# XGBoost Model Training & Hyperparameter Tuning

This notebook trains an XGBoost regression model and performs grid-based hyperparameter tuning to improve forecast accuracy.

In [None]:
import pandas as pd

df = pd.read_parquet(
    "s3://energy-consumption-forecasting-project/processed/pandas/pjme_energy_features.paruet"
)

In [None]:
split_date = "2017-01-01"

train_df = df[df["timestamp"] < split_date]
test_df = df[df["timestamp"] >= split_date]

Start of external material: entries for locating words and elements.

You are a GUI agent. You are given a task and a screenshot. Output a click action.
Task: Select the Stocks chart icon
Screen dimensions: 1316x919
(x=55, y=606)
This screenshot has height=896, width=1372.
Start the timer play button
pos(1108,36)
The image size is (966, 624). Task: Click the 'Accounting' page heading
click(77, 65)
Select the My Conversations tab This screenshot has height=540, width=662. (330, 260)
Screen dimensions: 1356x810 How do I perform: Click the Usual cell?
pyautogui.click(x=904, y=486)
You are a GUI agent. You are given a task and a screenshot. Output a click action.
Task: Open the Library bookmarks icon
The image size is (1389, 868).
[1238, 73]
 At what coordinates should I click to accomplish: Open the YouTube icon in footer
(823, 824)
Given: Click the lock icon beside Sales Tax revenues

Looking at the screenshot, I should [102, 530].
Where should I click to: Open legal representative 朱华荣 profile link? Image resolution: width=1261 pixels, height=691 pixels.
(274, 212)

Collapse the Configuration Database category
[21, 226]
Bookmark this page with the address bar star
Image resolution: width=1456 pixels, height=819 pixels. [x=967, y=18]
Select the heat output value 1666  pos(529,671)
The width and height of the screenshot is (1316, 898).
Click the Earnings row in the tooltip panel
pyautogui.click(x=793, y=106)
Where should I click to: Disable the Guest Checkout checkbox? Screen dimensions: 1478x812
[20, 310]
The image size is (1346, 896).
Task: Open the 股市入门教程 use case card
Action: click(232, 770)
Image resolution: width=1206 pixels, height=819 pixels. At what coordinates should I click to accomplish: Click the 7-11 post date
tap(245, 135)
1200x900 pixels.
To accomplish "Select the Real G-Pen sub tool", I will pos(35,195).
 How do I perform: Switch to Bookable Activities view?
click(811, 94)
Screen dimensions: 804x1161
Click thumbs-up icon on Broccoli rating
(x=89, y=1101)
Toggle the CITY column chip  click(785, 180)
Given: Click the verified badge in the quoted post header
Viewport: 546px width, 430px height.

x_train = train_df.drop(columns=["timestamp", "energy_mw"])
y_train = train_df["energy_mw"]

x_test = test_df.drop(columns=["timestamp", "energy_mw"])
y_test = test_df["energy_mw"]

In [None]:
from xgboost import XGBRegressor

baseline_model = XGBRegressor(
    n_estimators=300,
    learning_rate=0.05,
    max_depth=6,
    subsample=0.8,
    colsample_bytree=0.8,
    random_state=42
)

baseline_model.fit(x_train, y_train)


In [None]:
from sklearn.model_selection import GridSearchCV

param_grid = {
    "max_depth": [4, 6, 8],
    "learning_rate": [0.03, 0.05, 0.1],
    "n_estimators": [200, 300],
    "subsample": [0.7, 0.8],
    "colsample_bytree": [0.7, 0.8]
}

# creating a template model
xgb = XGBRegressor(
    random_state = 42,
    onjective = "reg:squarederror"
)

In [None]:
# creating the GridSearch controller
grid_search = GridSearchCV(
    estimator = xgb, # this is the type of model I want to tune. GridSearch will clone this estimator many times.
    param_grid = param_grid, # these are the knobs I want to turn. GridSearch will iterate through all 72 combinations.
    scoring = "neg_root_mean_squared_error", # RMSE should be minimized. scikit-learn always maximizes scores. so it uses negative RMSE
    cv = 3, # 3 cross validations
    verbose = 2,
    n_jobs = -1 # use all available CPU coes
)

In [None]:
grid.fit(X_train, y_train)

best_model = grid.best_estimator_
grid.best_params_

Hyperparameter tuning reduced RMSE by ~8.8% compared to the baseline model. The tuned model was seelcted as the final forecasting model.